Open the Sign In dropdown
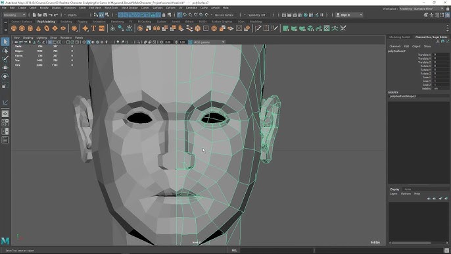Image resolution: width=451 pixels, height=254 pixels. [x=349, y=14]
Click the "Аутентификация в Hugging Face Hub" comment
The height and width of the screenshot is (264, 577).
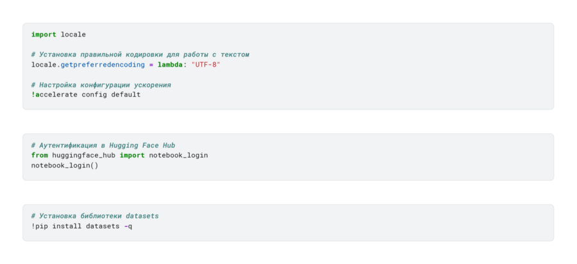click(103, 145)
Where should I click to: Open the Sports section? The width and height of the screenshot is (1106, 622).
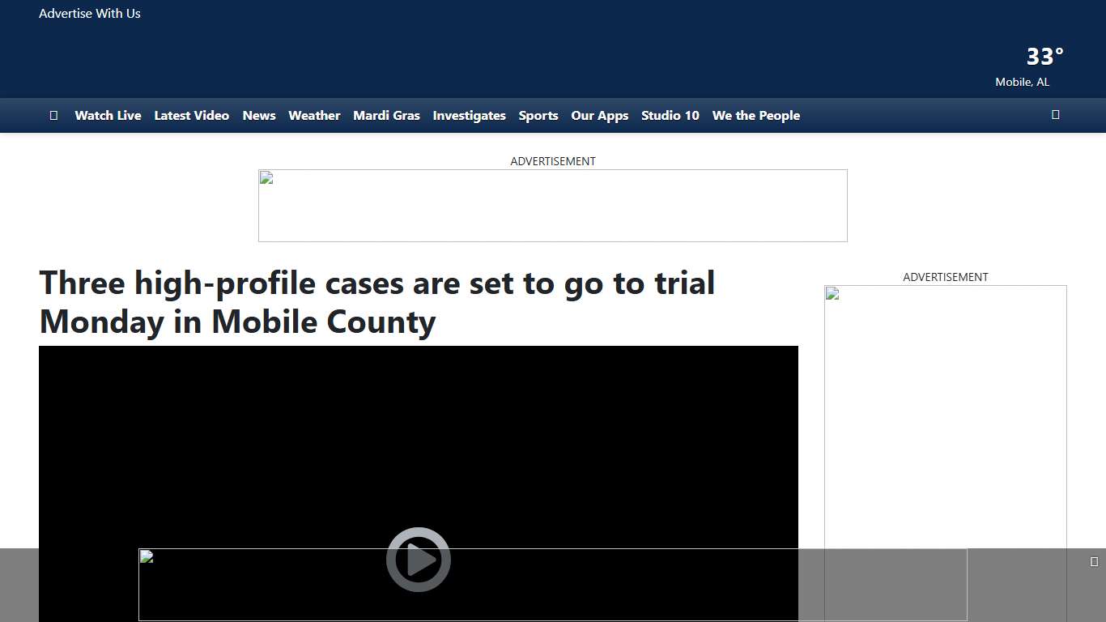[x=538, y=115]
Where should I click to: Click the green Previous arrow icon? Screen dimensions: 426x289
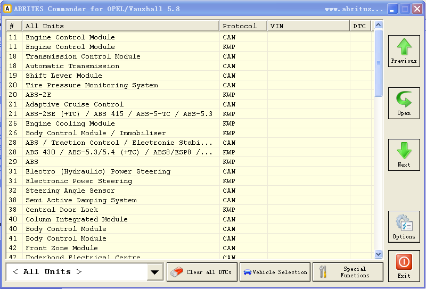[404, 47]
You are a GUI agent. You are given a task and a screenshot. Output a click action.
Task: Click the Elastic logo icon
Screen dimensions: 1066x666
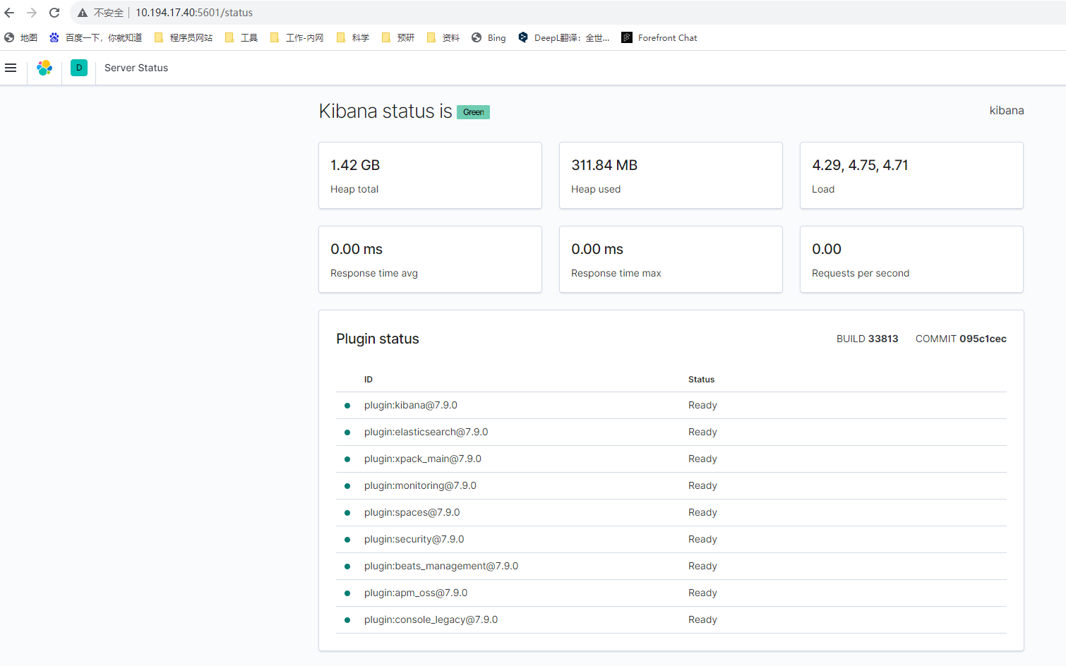(44, 68)
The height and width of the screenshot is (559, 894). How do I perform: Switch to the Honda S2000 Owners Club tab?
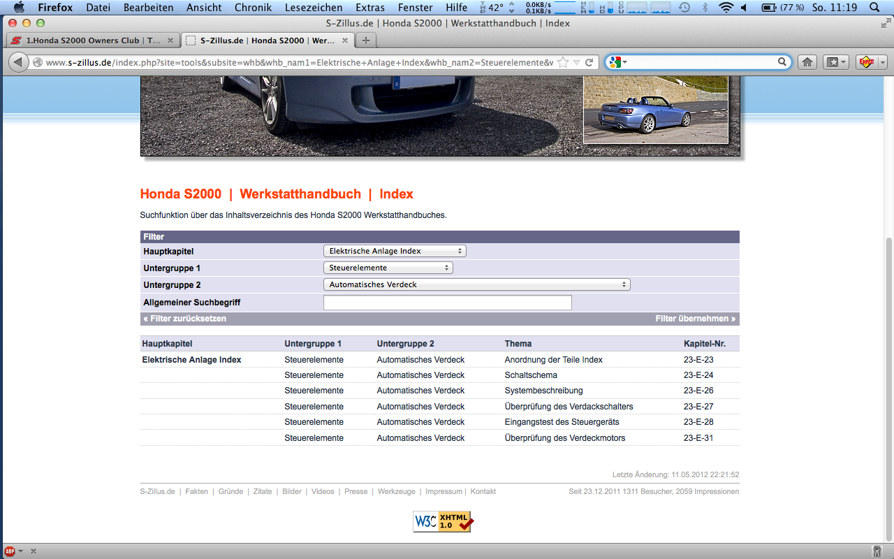coord(92,41)
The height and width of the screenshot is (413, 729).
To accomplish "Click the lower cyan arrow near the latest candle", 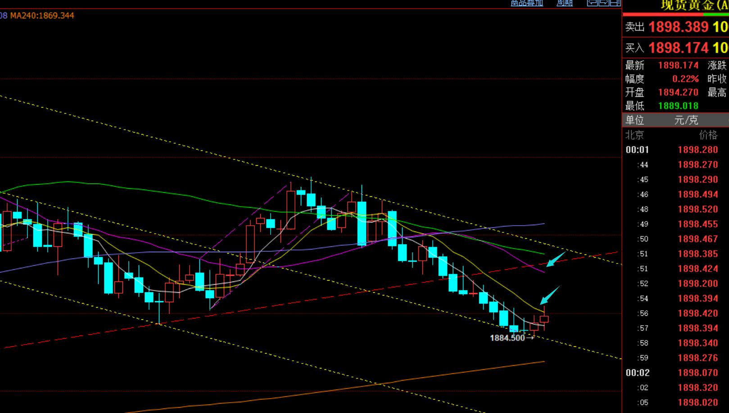I will click(x=550, y=295).
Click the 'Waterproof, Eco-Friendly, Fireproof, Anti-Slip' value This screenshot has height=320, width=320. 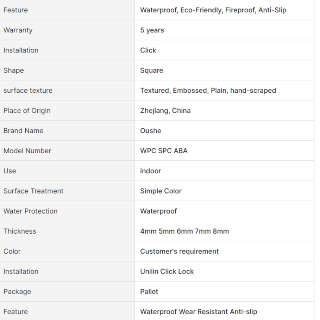(213, 10)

§ Task prompt:
Quote the data above exactly from the line with "You are a GUI" to the line with "The height and width of the screenshot is (413, 729).", both ends counted, and nothing else. Pictures don't go in.

§ Result for this task:
You are a GUI agent. You are given a task and a screenshot. Output a click action.
Task: Click the Elastic logo icon
Screen dimensions: 1066x666
(44, 68)
The height and width of the screenshot is (559, 894). How do I perform: Switch to the Honda S2000 Owners Club tab?
coord(92,41)
The height and width of the screenshot is (413, 729).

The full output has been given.